Numerous businesses have reported payroll increases, and important professional industries like law and accounting are beginning to recover. Blacks, however, have been largely left out of this recovery—including college-educated blacks, who in many cases have been forced to settle for jobs well below their qualifications:
“Employers are getting more for less,” said Mr. Starkes, who was at a Workforce1 Career Center in Harlem on Wednesday. “People who used to get a job with a bachelor’s degree now need a master’s. I just think that’s the state of the economy right now.”
Mr. Jones said he was also troubled by the inability of less-skilled and less-educated workers to find jobs for long periods. For example, he said, his agency, which provides services to poor and low-income New Yorkers, found that about half of the people holding jobs as security guards had bachelor’s degrees or had attended college. That was up from about 26 percent six years ago, he said.
“The wage didn’t go up,” Mr. Jones said. “This is a low-wage job. It pays $10 an hour with no health insurance.”

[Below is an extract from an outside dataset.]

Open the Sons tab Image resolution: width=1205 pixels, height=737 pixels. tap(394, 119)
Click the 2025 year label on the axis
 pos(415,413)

But don’t worry: if any of these long-term unemployed people ever get some spending money together, Mayor Bloomberg has them covered: he’s moving heaven and earth to make sure they don’t buy oversized sodas or eat any trans fats.

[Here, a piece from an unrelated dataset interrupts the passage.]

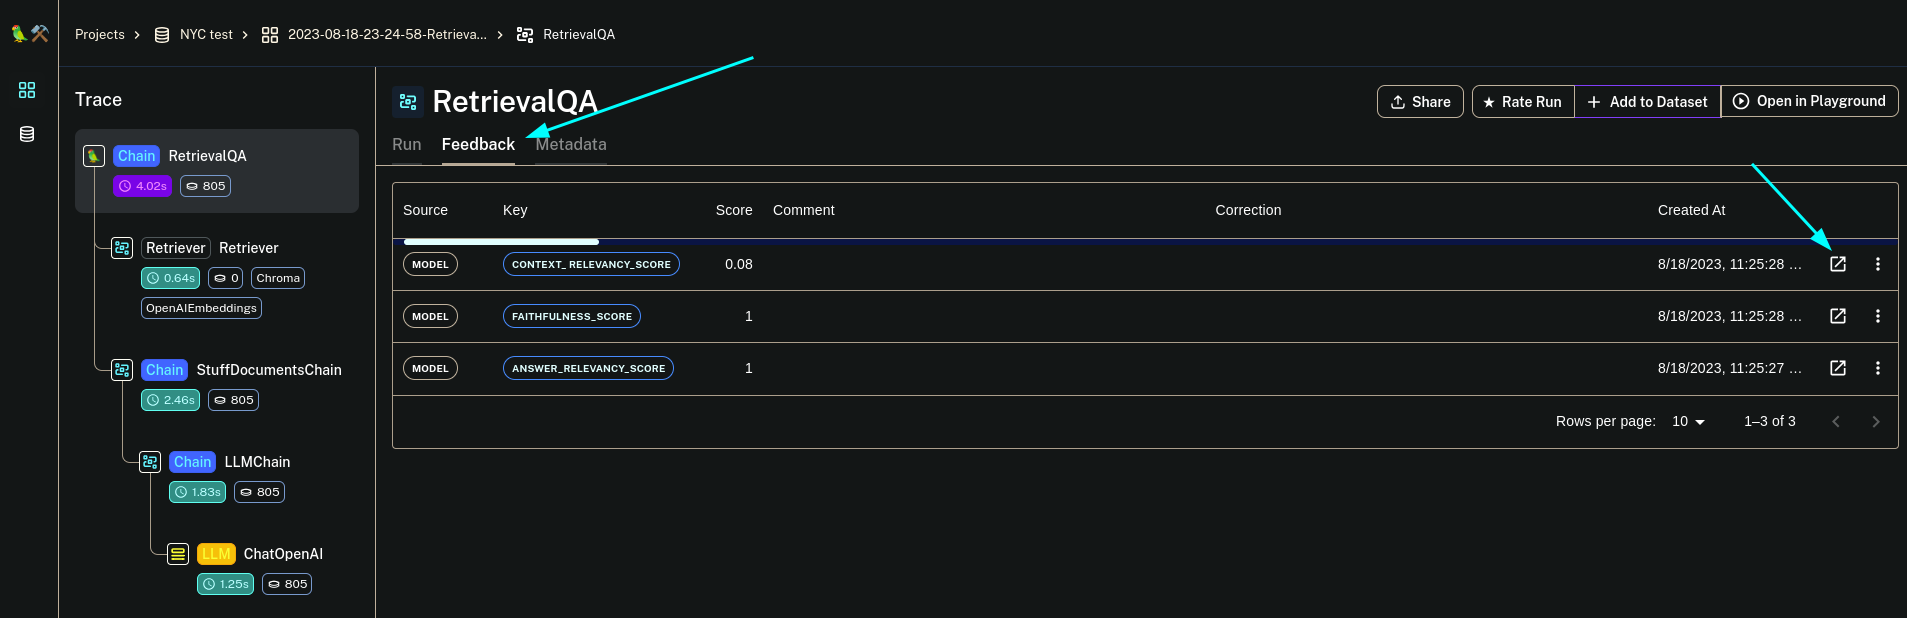Open external link for FAITHFULNESS_SCORE feedback row

click(x=1837, y=316)
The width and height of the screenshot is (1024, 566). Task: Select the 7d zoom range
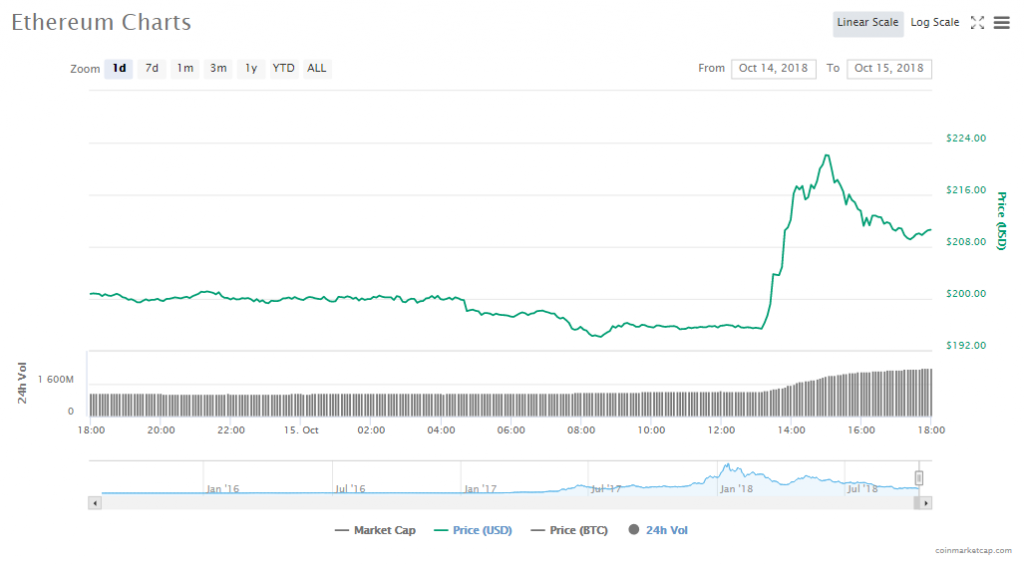152,69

A message to nanny-staters everywhere: Please, attend to the big stuff first. Build an economy that is producing jobs, and especially jobs for the poor. Once you’ve really got that down, you can move on to the evils of soda. Spend less time worrying about whether little Jennifer is packing too many Ring Dings in her school lunch, and more time making sure her parents have jobs.
Is that really such a tough concept to grasp? And is New York really such a successful place that we all we really need to do for the poor is to tax or prohibit the few pleasures they can afford?